··· TASK DATA

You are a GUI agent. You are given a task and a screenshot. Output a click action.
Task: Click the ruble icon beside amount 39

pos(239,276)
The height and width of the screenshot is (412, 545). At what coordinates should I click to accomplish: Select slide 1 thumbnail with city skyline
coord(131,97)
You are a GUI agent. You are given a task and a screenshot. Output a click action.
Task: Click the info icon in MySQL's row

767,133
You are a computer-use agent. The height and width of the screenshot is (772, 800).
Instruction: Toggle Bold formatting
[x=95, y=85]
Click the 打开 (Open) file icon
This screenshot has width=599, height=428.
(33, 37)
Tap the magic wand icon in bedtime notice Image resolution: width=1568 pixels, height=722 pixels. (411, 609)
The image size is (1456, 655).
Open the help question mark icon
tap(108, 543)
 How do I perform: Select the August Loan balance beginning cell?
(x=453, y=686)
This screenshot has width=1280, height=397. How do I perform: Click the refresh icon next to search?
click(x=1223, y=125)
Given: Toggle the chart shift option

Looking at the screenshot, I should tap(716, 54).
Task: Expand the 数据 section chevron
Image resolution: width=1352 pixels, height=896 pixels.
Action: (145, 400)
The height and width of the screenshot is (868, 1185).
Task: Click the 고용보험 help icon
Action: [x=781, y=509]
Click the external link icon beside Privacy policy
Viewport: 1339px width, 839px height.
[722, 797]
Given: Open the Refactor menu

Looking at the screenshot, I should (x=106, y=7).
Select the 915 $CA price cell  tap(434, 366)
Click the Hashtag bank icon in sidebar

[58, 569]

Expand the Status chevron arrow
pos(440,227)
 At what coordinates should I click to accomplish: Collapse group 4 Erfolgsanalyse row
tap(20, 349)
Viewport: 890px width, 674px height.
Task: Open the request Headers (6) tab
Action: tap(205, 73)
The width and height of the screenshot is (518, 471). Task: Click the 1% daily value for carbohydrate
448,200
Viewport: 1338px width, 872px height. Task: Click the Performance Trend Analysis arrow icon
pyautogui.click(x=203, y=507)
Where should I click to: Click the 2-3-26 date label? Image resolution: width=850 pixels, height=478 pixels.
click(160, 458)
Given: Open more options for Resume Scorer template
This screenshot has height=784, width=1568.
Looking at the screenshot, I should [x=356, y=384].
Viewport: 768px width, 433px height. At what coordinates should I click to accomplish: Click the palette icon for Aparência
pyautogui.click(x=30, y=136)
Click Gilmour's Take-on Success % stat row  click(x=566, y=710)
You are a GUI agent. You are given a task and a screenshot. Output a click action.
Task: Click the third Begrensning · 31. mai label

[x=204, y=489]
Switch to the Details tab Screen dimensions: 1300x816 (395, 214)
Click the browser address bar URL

······

#### [OBJECTIVE]
Rewrite the stretch of items from the line containing "Select the 915" through the line containing "Action: tap(205, 73)", replacing "Status" with "Priority" and leaving everything else unchanged.

#### [RESPONSE TO THE TASK]
Select the 915 $CA price cell  tap(434, 366)
Click the Hashtag bank icon in sidebar

[58, 569]

Expand the Priority chevron arrow
pos(440,227)
 At what coordinates should I click to accomplish: Collapse group 4 Erfolgsanalyse row
tap(20, 349)
Viewport: 890px width, 674px height.
Task: Open the request Headers (6) tab
Action: tap(205, 73)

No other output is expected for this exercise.